Os árbitros Maria Fernanda Maçãs (árbitro-presidente), Dr. Leonardo Marques dos Santos e Dra. Raquel Franco (árbitros vogais), designados pelo Conselho Deontológico do Centro de Arbitragem Administrativa para formarem o Tribunal Arbitral, constituído em 26-06-2019, acordam no seguinte:

 

1. Relatório

 

A..., LDA., NIPC..., com sede na ..., n.º..., ... e ..., ...-... ..., (doravante designada por “Requerente”), veio, nos termos do artigo 10.º, n.º 1, alínea a) do Decreto-Lei n.º 10/2011, de 20 de Janeiro (doravante “RJAT”), requerer a constituição de Tribunal Arbitral.

A Requerente pretende pronúncia arbitral sobre os atos de liquidação de Imposto sobre o Rendimento das Pessoas Coletivas (doravante “IRC”) n.º..., referente ao período de 2015, e Imposto sobre o Valor Acrescentado (doravante “IVA”) n.ºs..., ..., ..., ..., referentes aos quatro trimestres do ano de 2015.

 

É Requerida a AUTORIDADE TRIBUTÁRIA E ADUANEIRA (doravante “AT”).

 

O pedido de constituição do tribunal arbitral foi aceite pelo Senhor Presidente do CAAD e automaticamente notificado à AT em 11-04-2019.

Nos termos do disposto na alínea a) do n.º 2 do artigo 6.º e da alínea b) do n.º 1 do artigo 11.º do RJAT, na redação introduzida pelo artigo 228.º da Lei n.º 66-B/2012, de 31 de dezembro, os Árbitros que inicialmente foram designados pelo Conselho Deontológico comunicaram a aceitação do encargo, no prazo aplicável.

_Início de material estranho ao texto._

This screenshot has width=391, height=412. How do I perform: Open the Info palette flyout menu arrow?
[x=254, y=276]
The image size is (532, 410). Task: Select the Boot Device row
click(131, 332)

Em 03-06-2019 foram as partes devidamente notificadas dessa designação, não tendo manifestado vontade de recusar a designação dos árbitros, nos termos conjugados do artigo 11.º n.º 1 alíneas a) e b) do RJAT e dos artigos 6.º e 7.º do Código Deontológico.

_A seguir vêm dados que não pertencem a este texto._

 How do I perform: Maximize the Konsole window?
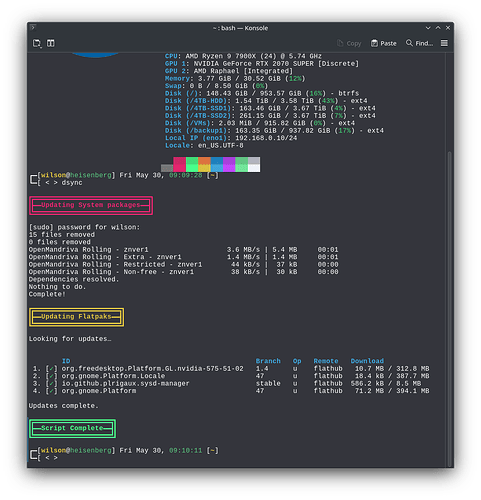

Assim, em conformidade com o preceituado na alínea c) do n.º 1 do artigo 11.º do RJAT, na redação introduzida pelo artigo 228.º da Lei n.º 66-B/2012, de 31 de dezembro, o tribunal arbitral coletivo foi constituído em 26-06-2019.

A AT apresentou Resposta em que defendeu que o pedido de pronúncia arbitral deve ser julgado improcedente.

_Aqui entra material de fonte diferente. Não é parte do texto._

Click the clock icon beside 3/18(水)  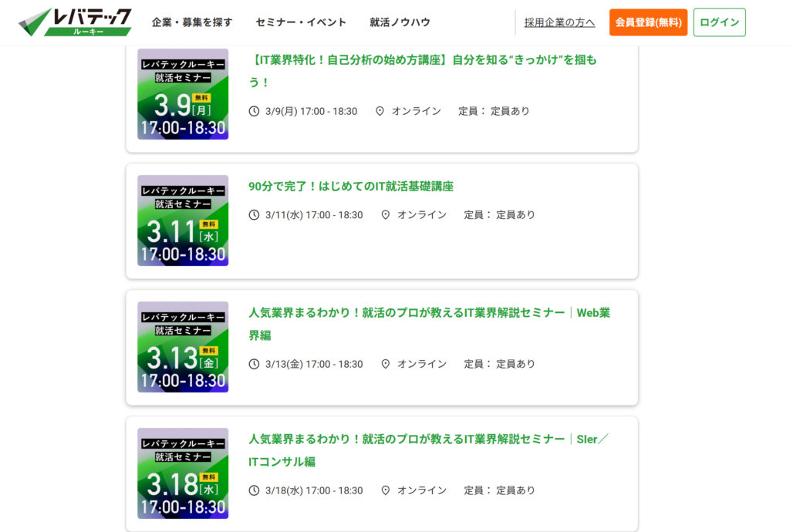pyautogui.click(x=254, y=490)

Por despacho de 19-10-2019, foi dispensada a reunião prevista no artigo 18.º do RJAT e concedido prazo para produção de alegações escritas.

No dia 18.12.2019, o Tribunal proferiu despacho acerca da cumulação de pedidos formulada pela Requerente. Com efeito, a Requerente pretende pronúncia arbitral sobre os atos de liquidação de IRC n.º..., referente ao período de 2015, e IVA n.ºs ..., ..., ..., ..., relativos aos quatro trimestres do ano de 2015. Na Resposta veio a Requerida defender que o facto de os pedidos resultarem da mesma ação inspetiva não implica que estejamos perante a possibilidade legal de cumulação de pedidos prevista no artigo 3.º, n.º 1, do RJAT, uma vez que os pedidos respeitam a diferentes atos tributários, mais concretamente a liquidações de IRC e de IVA, e não dependem da aplicação dos mesmos princípios ou regras de direito.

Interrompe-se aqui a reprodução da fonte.